I had a debugger attached when a bad timer was started, and this caused an access violation in "DispatchMessage". A timer callback has never been called. I have included MDAs that are associated with managed callbacks that are garbage collected and this does not work. I examined the objects with sos and verified that the callback still exists in memory and that the address it pointed to is the correct callback function.
If at this moment I run '! analysis -v ', it usually (but not always) reports something in the lines' ERROR_SXS_CORRUPT_ACTIVATION_STACK'
Replacing the call with SetTimer with the Microsoft class 'System.Windows.Forms.Timer' also stops the failure. I used the reflector in the class and I see that it still calls SetTimer, but does not register the procedure. Instead, it has its own window, which receives a callback. This pInvoke definition actually doesn't look right ... it uses 'ints' for eventId, where the MSDN documentation says it should be UIntPtr.

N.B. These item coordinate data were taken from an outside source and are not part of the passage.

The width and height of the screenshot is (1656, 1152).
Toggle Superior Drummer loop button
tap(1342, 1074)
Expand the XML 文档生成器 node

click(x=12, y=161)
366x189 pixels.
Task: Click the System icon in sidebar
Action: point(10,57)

Our own code originally also used "int" for nIDEvent, not IntPtr - I changed it during this investigation - but the crash continued before and after changing this declaration. Therefore, the only real difference that I see is that we are registering a callback, but the Windows class is not.
So ... at this point, I can "fix" the problem by shuffling one specific SetTimer call to a slightly different place. But I still do not quite understand what is especially important for starting a timer inside this constructor, which causes this error. And I would very much like to understand the root cause of this problem.